Adapt reader mviri_l1b_fiduceo_nc #2802

bkremmli · 2024-05-17T09:07:13Z

This PR fixes the mviri_l1b_fiduceo_nc reader when being used with a new xarray version (2024.3.0). When using the original reader, a ValueError about not being able to decode the times is thrown. The file is now opened without decoding. The decoding is now done in DatasetWrapper()._decode_cf(). The time is decoded separatly from the other data values. FillValues for the time are recognized to replace time values with NaT and time is decoded using the offset values included within the attributes.

Also, opening the dataset using chunks is deactivated because the input files contains dimensions of the same name which cannot be processed by xarray at the moment. The chunking as well as renaming the dimensions is also performed in DatsetWrapper().

[x ] Tests added
Fully documented --> this change should not be visible to users
[x ] Add your name to AUTHORS.md if not there already

…mes after import

…ead_error

mraspaud

Thanks for adding this feature! I'm no expert here, so problably @sfinkens needs to have a look, but I wrote some comments already :)

satpy/readers/mviri_l1b_fiduceo_nc.py

mraspaud · 2024-05-17T09:49:13Z

satpy/readers/mviri_l1b_fiduceo_nc.py

+            # chunks={"x": CHUNK_SIZE,
+            #         "y": CHUNK_SIZE,
+            #         "x_ir_wv": CHUNK_SIZE,
+            #         "y_ir_wv": CHUNK_SIZE},


disabling chunking is risky... why is this necessary?

Thanks for the first comments!
Concerning the chunks, it throws a ValueError at the moment: "ValueError: This function cannot handle duplicate dimensions, but dimensions {'srf_size'} appear more than once on this object's dims: ('srf_size', 'srf_size')"

It could be related to this post: pydata/xarray#8579

Any other suggestions than disabling it are very welcome :)

In that discussion they propose a workaround:

ds.variables["covariance..."].dims = ("srf_size_1", "srf_size_2") ds.chunk(mychunks)

I tried that here: sfinkens@82eb8cd Let me know what you think!

I also updated the tests to trigger that situation:

Add a new variable with identical dimension names

Write a fake file to disk

Read it back in

There's still a bit of work to be done, because the tests now fail due to some extra attributes and coordinates.

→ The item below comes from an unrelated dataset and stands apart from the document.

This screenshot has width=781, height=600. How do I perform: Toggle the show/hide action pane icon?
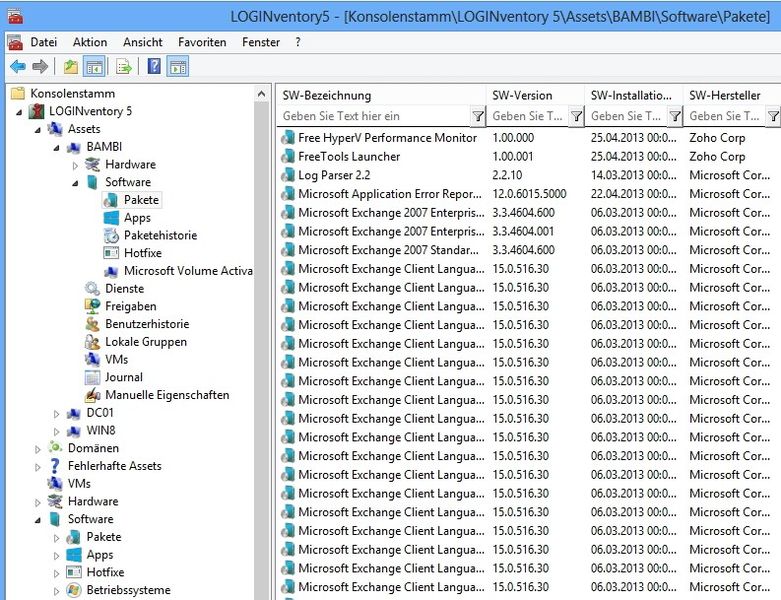pyautogui.click(x=178, y=67)
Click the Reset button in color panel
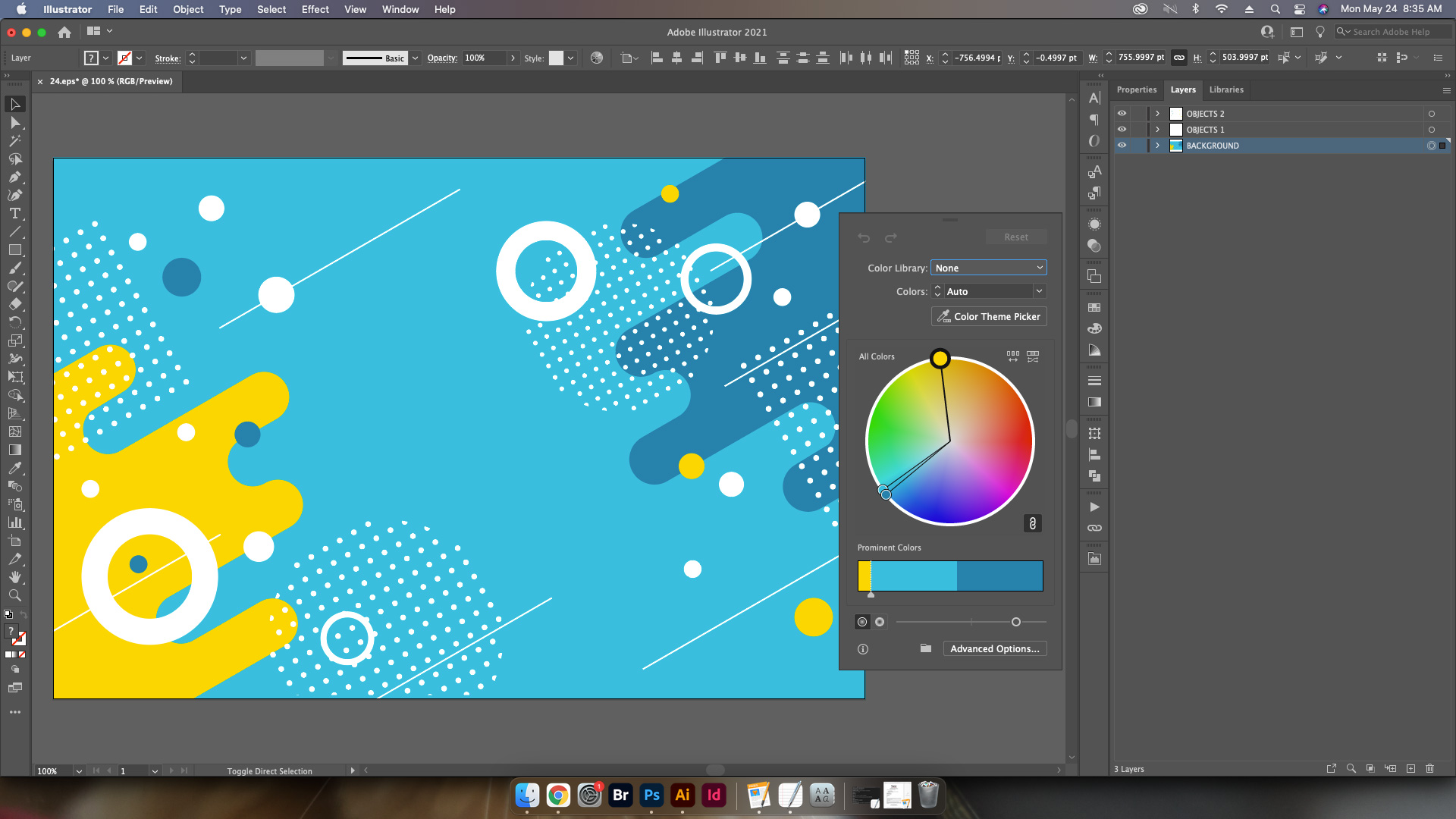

Thank you for your feedback! As already discussed, I will include your proposed changes. Concerning the tests, I am currently working on it.

@sfinkens I submitted some changes and the tests are mostly ok now. The test "test_reassign_coords(self)" still fails - as I am not familiar with the Mock Object Library, it would be great if you could have a look on it - thank you!

Ok, I'll check after lunch!

sfinkens and I did some pair programming: Calling time.astype("datetime64[s]").astype("datetime64[ns]") is not properly working because a float input is needed. We propose to open the dataset with decode_cs=False and afterwards decode time and other variables separatly to properly take care of time FillValues and offsets.

sfinkens added a test for the Interpolator.

The test "test_reassign_coords() is still failing because the new functionalities in DatasetWrapper() are not yet considered (mocking should not be of importance here). Maybe we should call the assign_coords() method directly instead of DatasetWrapper().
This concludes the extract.